DIRECTIONS
Repeat exactly the lines of the records below, starting at the line containing "Viewport: 216px width, 171px" and ending at the line containing "Click the blue 品番 legend swatch". Leave the pictures out.

==============================

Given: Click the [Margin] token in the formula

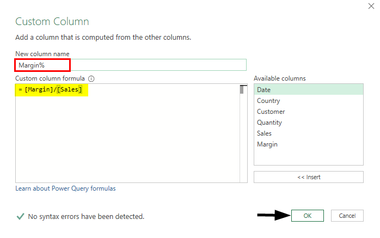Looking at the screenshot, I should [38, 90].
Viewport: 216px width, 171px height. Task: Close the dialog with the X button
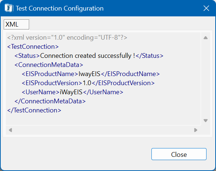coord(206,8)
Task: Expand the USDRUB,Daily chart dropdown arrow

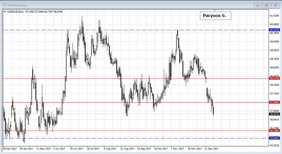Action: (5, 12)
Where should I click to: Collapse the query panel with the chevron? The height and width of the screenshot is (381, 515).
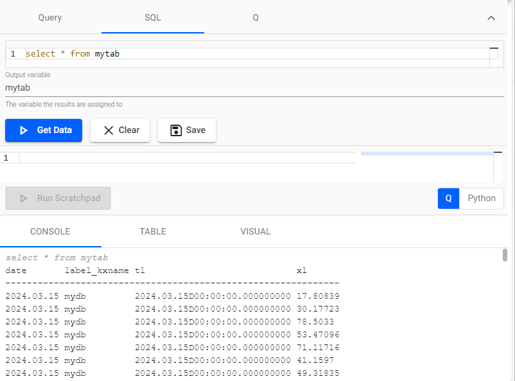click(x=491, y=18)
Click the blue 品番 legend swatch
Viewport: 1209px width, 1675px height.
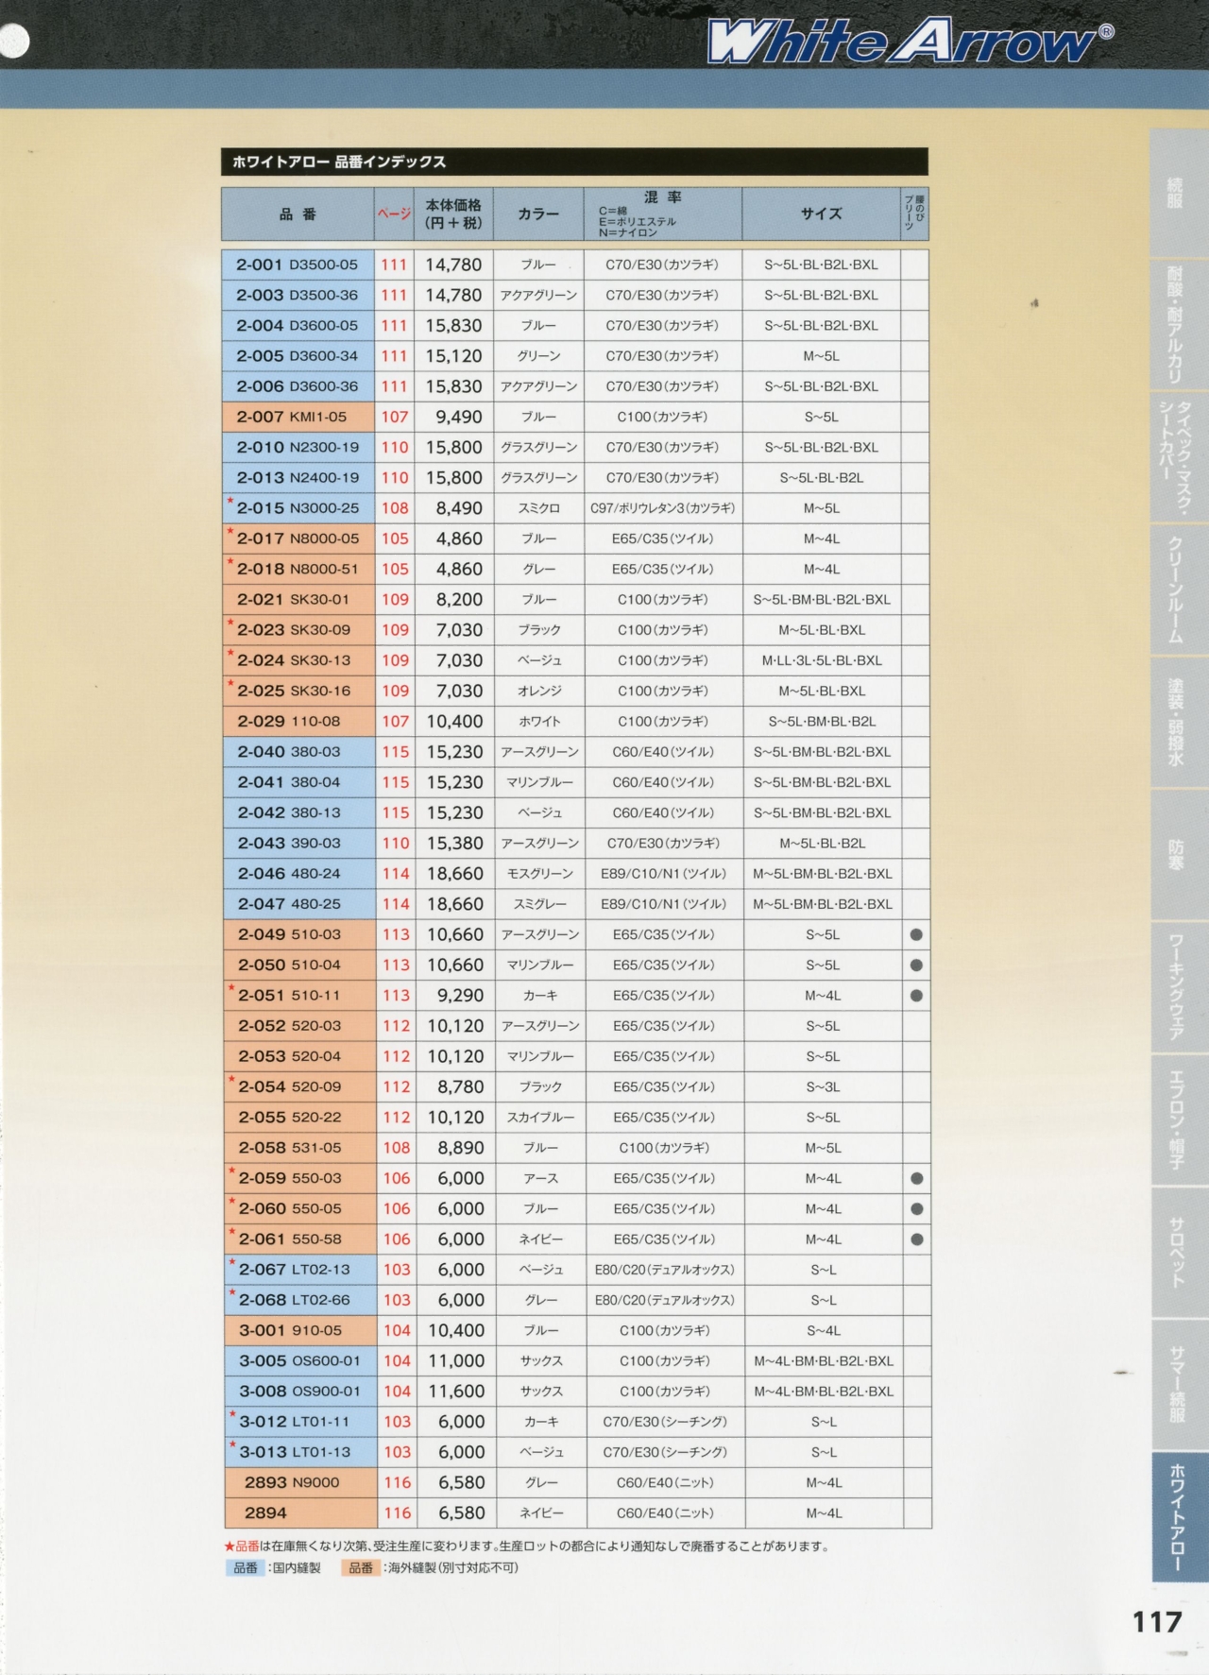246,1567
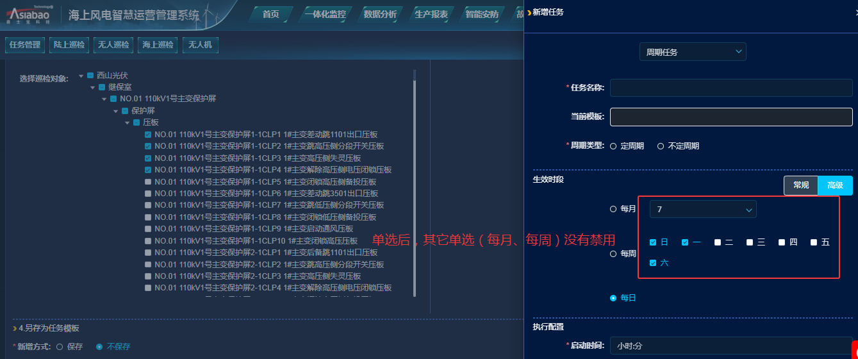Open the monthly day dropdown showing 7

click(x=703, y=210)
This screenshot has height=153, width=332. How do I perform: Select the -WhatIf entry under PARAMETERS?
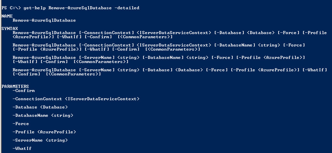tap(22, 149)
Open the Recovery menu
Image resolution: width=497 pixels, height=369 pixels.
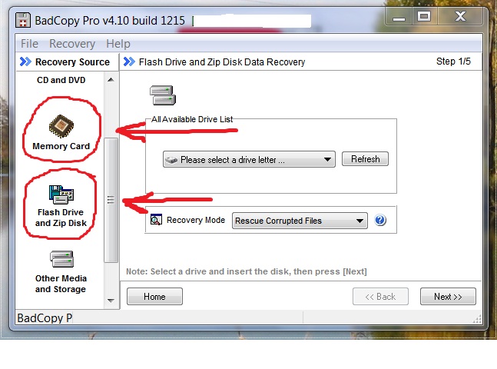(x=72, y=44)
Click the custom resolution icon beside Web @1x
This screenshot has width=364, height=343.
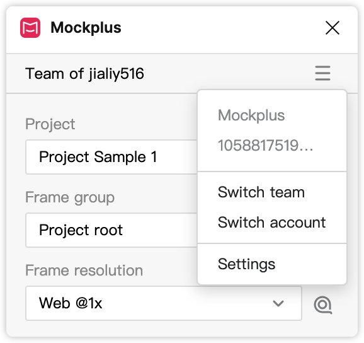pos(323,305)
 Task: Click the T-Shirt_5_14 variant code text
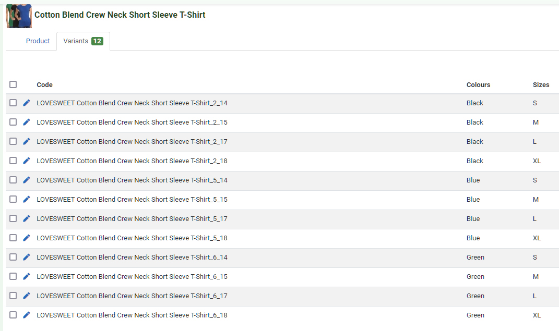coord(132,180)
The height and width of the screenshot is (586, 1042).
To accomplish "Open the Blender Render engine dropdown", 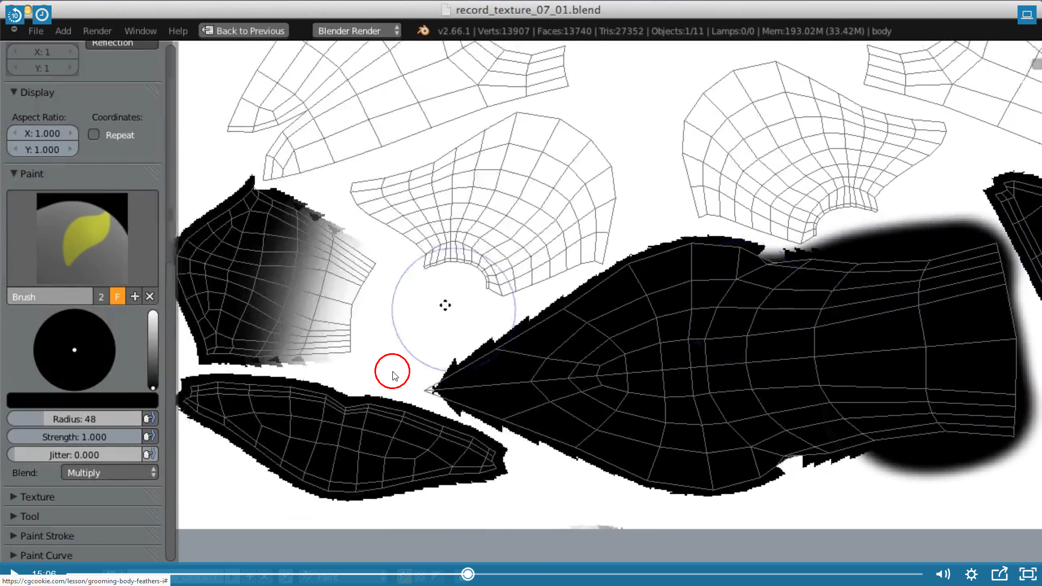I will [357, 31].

==============================

RESULT FOR THIS EXERCISE
Viewport: 216px width, 171px height. Task: Close the dialog with the X button
coord(206,8)
Task: Expand the USDRUB,Daily chart dropdown arrow

Action: (5, 12)
Where should I click to: Collapse the query panel with the chevron? The height and width of the screenshot is (381, 515).
click(x=491, y=18)
Click the blue 品番 legend swatch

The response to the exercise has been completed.